OBJETIVO A:
En el fragmento sobre la singularidad de Buenos Aires, ¿cómo nació la ciudad?
OBJETIVO B:
¿Qué costumbres "non sanctas" atribuye el fragmento sobre Buenos Aires a la vida del contrabando? Enuméralas todas.
OBJETIVO C:
Escribe la continuación del fragmento sobre la historia de Buenos Aires a partir de su última oración.

FRAGMENTO:
# # # # # # #

¿Hay
una “singularidad” de Buenos Aires? ¿O Buenos Aires es una más de las capitales
latinoamericanas, no demasiado diferente de México o Lima?
Esta
es una pregunta para la cual los porteños, casi intuitivamente, tienen una
respuesta. “Somos distintos, no somos como el resto de los latinoamericanos.”
Esta afirmación puede hacerse desde la poesía o desde el más crudo nacionalismo
. Puede resumirse en el verso de Borges,
A mí se me hace cuento que
empezó Buenos Aires:
la juzgo tan eterna como el agua y el aire.
Buenos
Aires nació como “la puerta de la tierra”, el único puerto, la única salida
que la América española instaló en el
Océano Atlántico. Ciudad remota, marginal a la rica y ostentosa Lima, con el
enemigo lusitano cerca, ciudad que debatió durante un siglo si debía ser plaza
militar cerrada o puerto abierto al comercio. Se le prohibió, expresamente, dar
el servicio de puerto y, en el colmo de la cerrazón, dejó de haber dinero en la
ciudad. La solución fue el contrabando, gracias al cual Buenos Aires no murió
de inanición. Vivir del contrabando, el
ocultamiento, la mentira, explica muchas de nuestras costumbres non sanctas: la ley se acata pero
no se cumple, hacete amigo del juez, viveza criolla, riquezas mal habidas,
coimas, cometas, negociados, doble vida.
Al
fin ganó el bando comercial, se abrió el puerto y Buenos Aires, para horror de
los mojigatos , se convirtió en una “Babilonia”, llena de judíos portugueses,
extranjeros y prostitutas, barcos cargados con peligrosos productos como libros
de Erasmo o vestidos franceses. Ganó el partido de los “porteños” y por eso sus
habitantes fueron llamados “porteños” y la ciudad dejó de llamarse “De la
Trinidad” y se denominó como su puerto: Santa María de los Buenos Aires.

# # # # # # #

DATOS PROPORCIONADOS:

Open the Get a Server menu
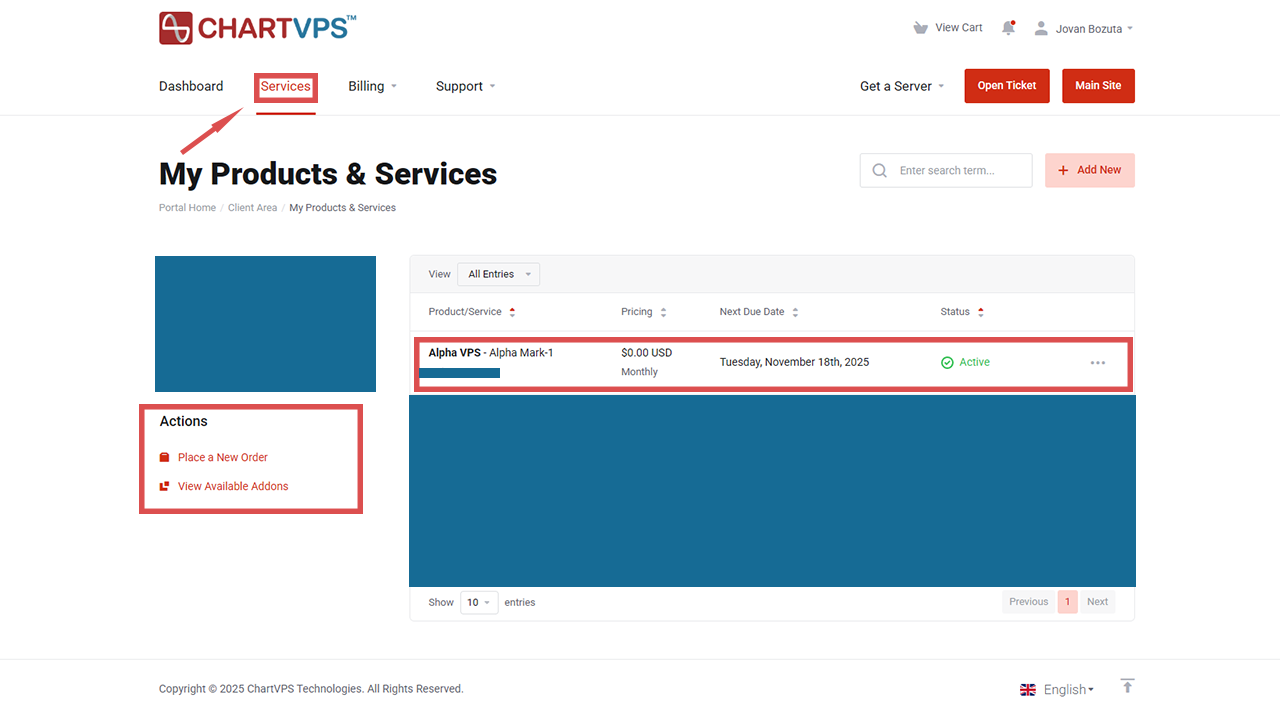 pos(901,86)
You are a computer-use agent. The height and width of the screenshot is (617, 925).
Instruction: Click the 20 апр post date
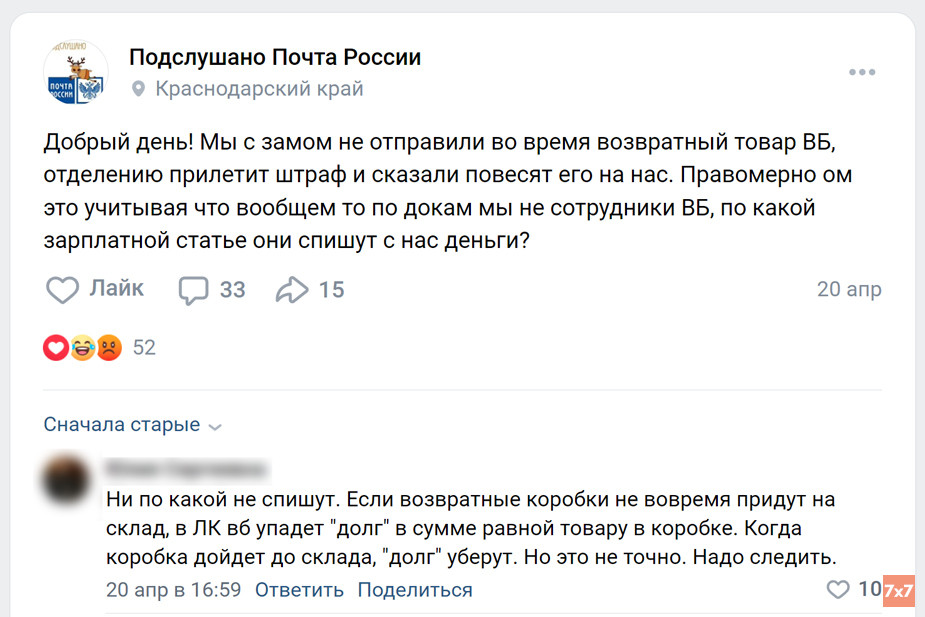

# # # # # # #

RESPUESTA ESCRITA A:
Nació como "la puerta de la tierra", el único puerto y la única salida que la América española instaló en el Océano Atlántico.

RESPUESTA ESCRITA B:
- la ley se acata pero no se cumple
- hacete amigo del juez
- viveza criolla
- riquezas mal habidas
- coimas
- cometas
- negociados
- doble vida

RESPUESTA ESCRITA C:
Escribía
en 1876 Juan María Gutiérrez, gran intelectual argentino amigo de Alberdi y
Echeverría, rector de la Universidad de Buenos Aires, historiador de la cultura
argentina:
Desde principios de este siglo,
la forma de gobierno que nos hemos dado, abrió de par en par las puertas del
país a las influencias de la Europa entera, y desde entonces, las lenguas
extranjeras, las ideas y costumbres que ellas representan, han tomado carta de
ciudadanía entre nosotros….El resultado
de este comercio se presume fácilmente. Ha mezclado, puede decirse, las
lenguas, como ha mezclado las razas…Estas diferencias de constitución física,
lejos de alterar la unidad del sentimiento patrio, parece que, por leyes
generosas de la naturaleza que a orillas del Plata se cumplen, estrechan más y más
los vínculos de fraternidad humana, y dan por resultado una raza privilegiada
por la sangre y la inteligencia, según demuestra la experiencia a los
observadores despreocupados…Estos diferentes sonidos y modos de expresión
cosmopolitizan nuestro oído y nos inhabilitan para intentar siquiera la
inamovilidad de la lengua nacional en que se escriben nuestros numerosos periódicos,
se dicta y discuten nuestras leyes, y es vehículo para comunicarnos unos con
otros los porteños”
Esta
declaración – quizás algo pedante- de identidad porteña, cosmopolita y abierta
al intercambio cultural sin perder el amor a la patria es quizás una síntesis
del sentimiento que aun hoy, tantos años después, impera en esta ciudad.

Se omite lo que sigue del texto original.